*** Exercise materials ***

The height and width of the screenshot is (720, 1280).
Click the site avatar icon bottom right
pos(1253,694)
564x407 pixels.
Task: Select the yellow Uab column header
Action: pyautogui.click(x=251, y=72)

***

Output the material above exactly. Omit nothing.

The height and width of the screenshot is (720, 1280).
Click the site avatar icon bottom right
pos(1253,694)
564x407 pixels.
Task: Select the yellow Uab column header
Action: pyautogui.click(x=251, y=72)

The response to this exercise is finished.